Because no code is available yet as part of an SDK to integrate Glass capabilities for voice, tapping or swiping, the early version of McCracken's first Glass game, PSYCLOPS—which he describes as a "very beta" cross between "3D Space Invaders mixed with Missile Command"—has none of those game inputs. Instead, the lack of those controls forced him to create a gyro control that uses head gestures to play the game.

"When you look at various game parts in space, you can look at and access buttons using head gestures," he said. "It's a hard work-around, but it works really well. It feels like being in Ironman or something."

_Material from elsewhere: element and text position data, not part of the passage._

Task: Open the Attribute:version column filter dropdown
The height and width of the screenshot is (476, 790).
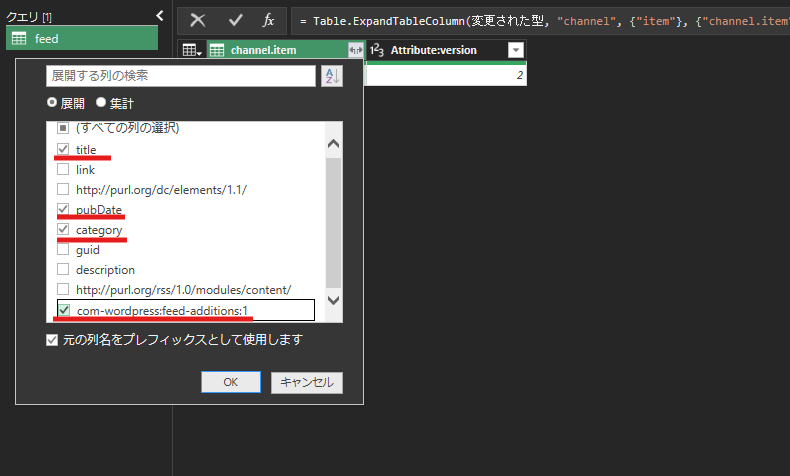Action: (515, 50)
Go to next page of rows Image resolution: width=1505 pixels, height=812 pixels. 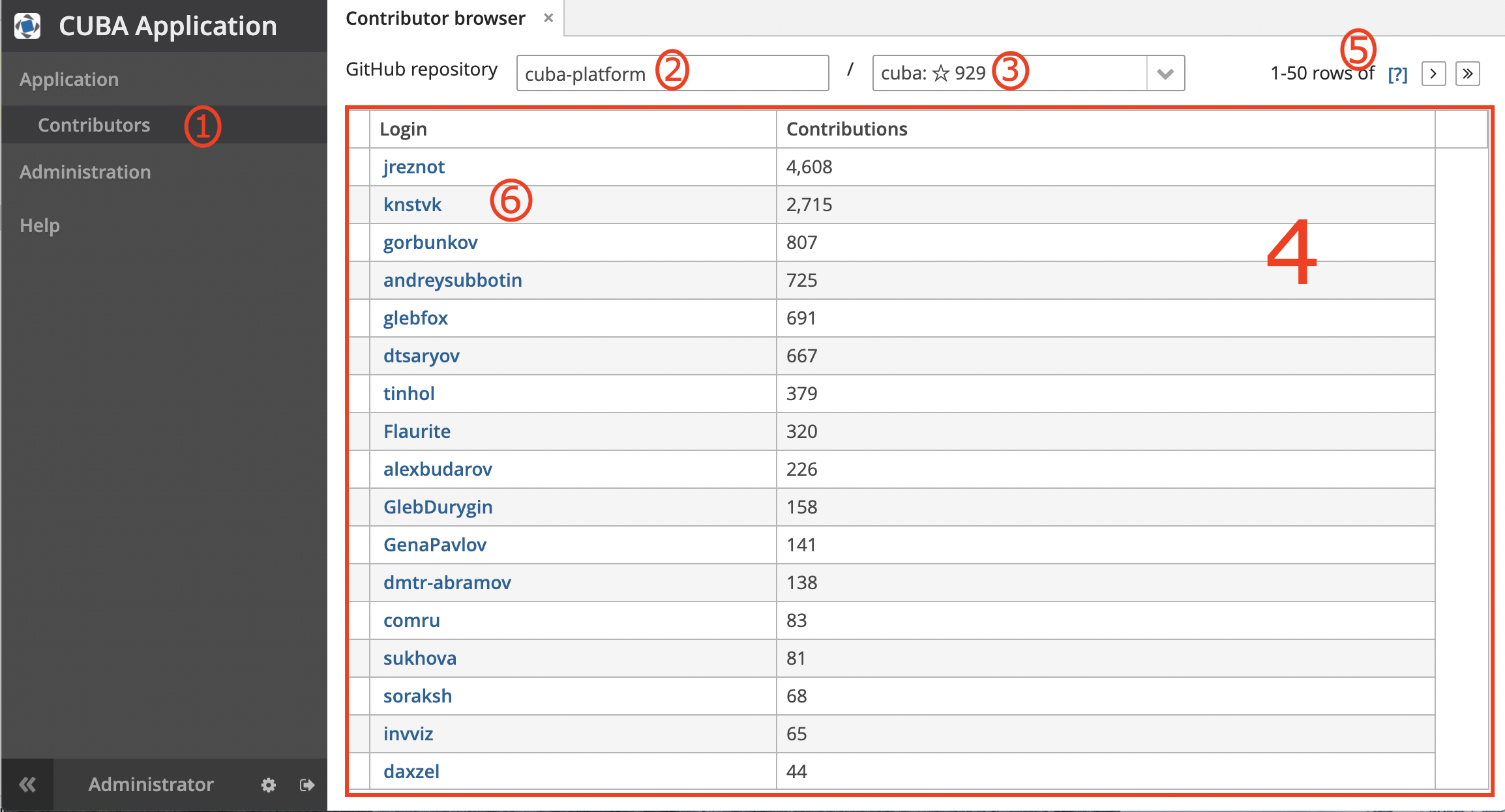coord(1433,74)
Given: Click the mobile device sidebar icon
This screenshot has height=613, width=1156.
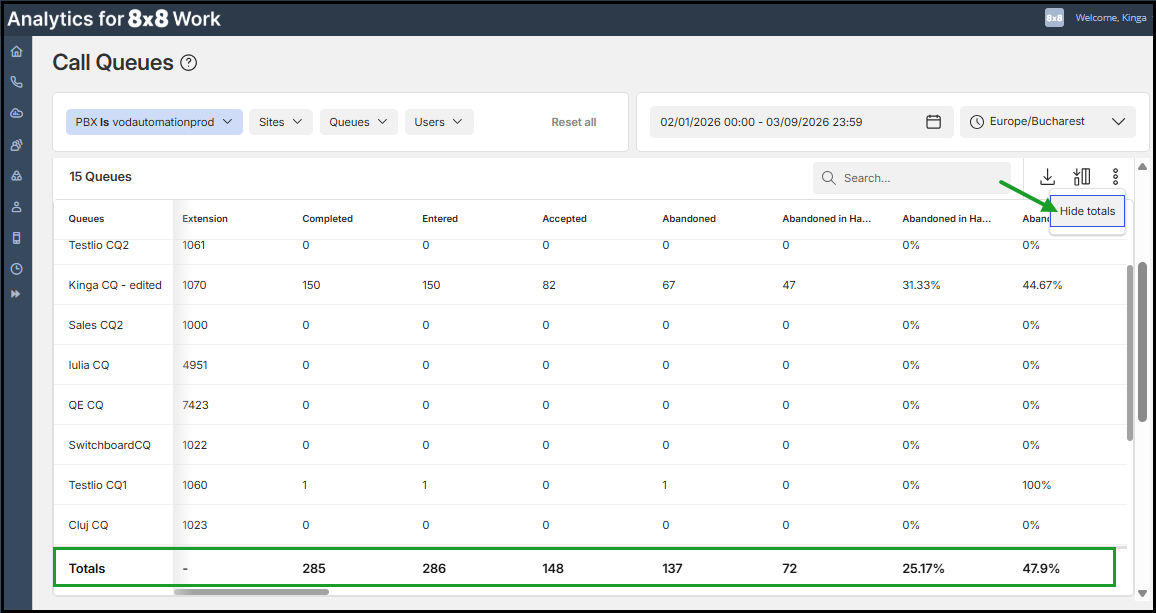Looking at the screenshot, I should (16, 238).
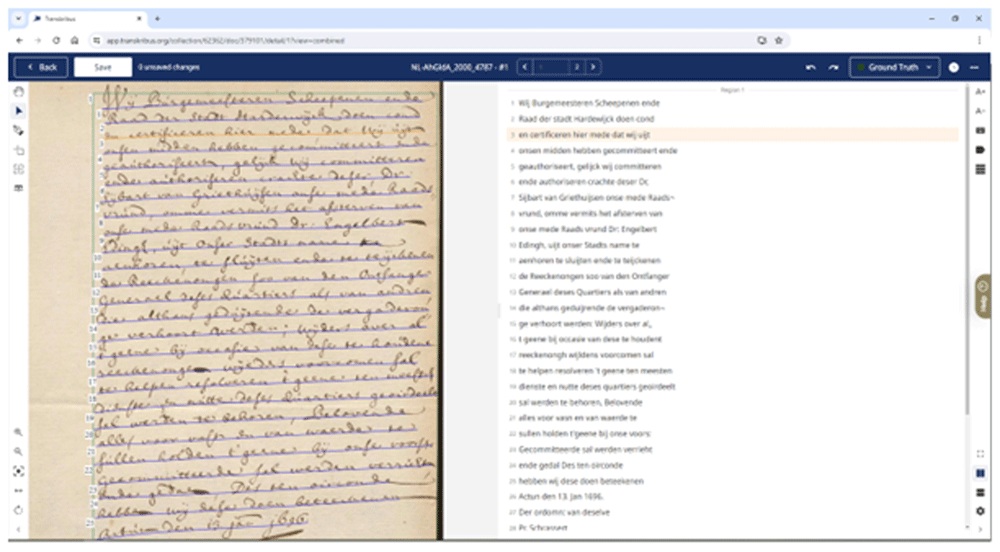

Google Glass Getting Video Game Attention


McCracken publicly unveiled his nascent game for Glass for the first time in an Aug. 4 post on his Google+ page. He even posted a short video of the game's play on Instagram to show off his ideas. "I saw the opportunity," said McCracken, who said he is the lead game developer for Highland Games. "I literally told my bosses that I am going to be one of the first guys to make Glass games. I had no idea how powerful glass would be."

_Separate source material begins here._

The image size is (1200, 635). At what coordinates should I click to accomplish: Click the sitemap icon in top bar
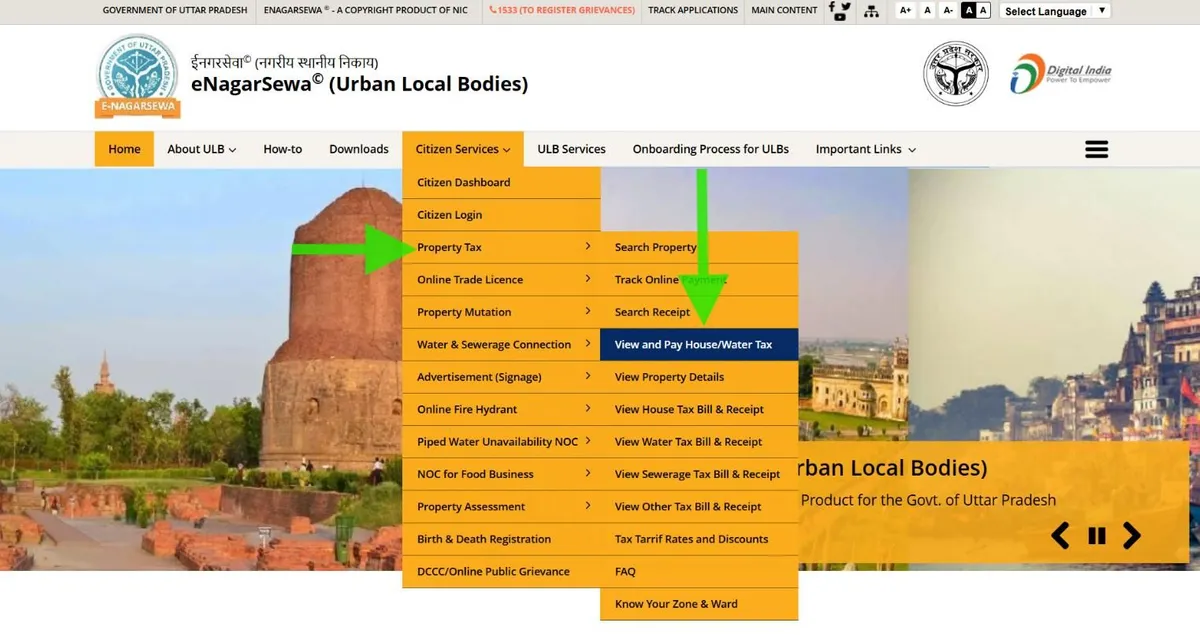tap(871, 11)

So far, the first level of the game is done, and he's offered it for free to every early Google Glass Explorer who is using the devices. "It's still very difficult to run the app because the operating system for Glass is still very limited," he said.

He had posted a description of the game on Tumblr, through Google+ and Twitter, and on a special Glass page available to early Explorers. "I'm getting about 50 emails a day asking for the game and about another 50 a day from people saying that they can't install it. You need developer tools to install it."

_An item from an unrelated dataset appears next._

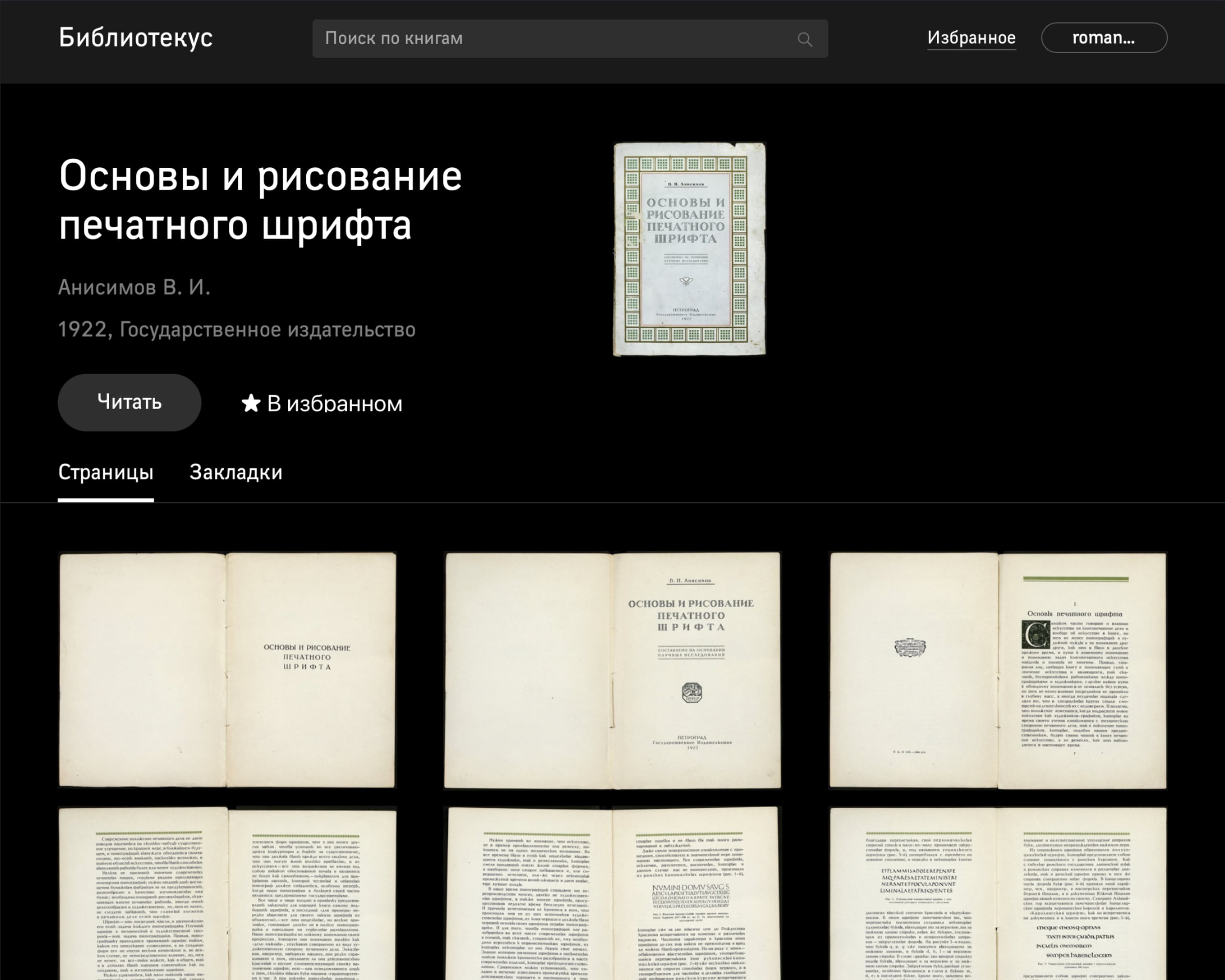Image resolution: width=1225 pixels, height=980 pixels.
Task: Open title page spread thumbnail with Петроград 1922
Action: [x=612, y=670]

McCracken said his plans for the game call for three levels that he's planned out so far, which will include various features using the gyroscope and different design options for each level. "I don't want to give too many details," he added.

"This has been one of the hardest games I've ever made," he said. "Luckily, I have the background in making gyro-only games, and I've done a lot of augmented reality projects for different companies."

He's looking forward to continuing the game's development in the future, particularly by adding touch commands, he said. With a friend, he is also developing a Glass controller using an Android phone that mimics a traditional video game controller so that Glass games can get more typical controls.

Google Glass has been a topic of conversation among techies since news of it first arrived in 2012. The first Google Glass units began shipping in April 2013 to developers who signed up at the June 2012 Google I/O conference to buy an early set for $1,500 for testing and development, where it was the hit of the conference. 

In February 2013, Google expanded its nascent test project for its Glass eyewear-mounted computer by inviting interested applicants to submit #ifihadglass proposals for a chance to buy an early model and become part of its continuing development. In March, Google also began notifying a pool of applicants who were selected to purchase the first 8,000 sets of Google Glass when they become available for real-world use and testing later this year by consumers.

Each Google Glass device includes adjustable nose pads and a high-resolution display that Google said is the equivalent of a 25-inch high-definition screen from 8 feet away. The glasses also feature a built-in camera that takes 5-megapixel photos and video at 720p. Audio is delivered to wearers through their bones, using bone-conduction transducers.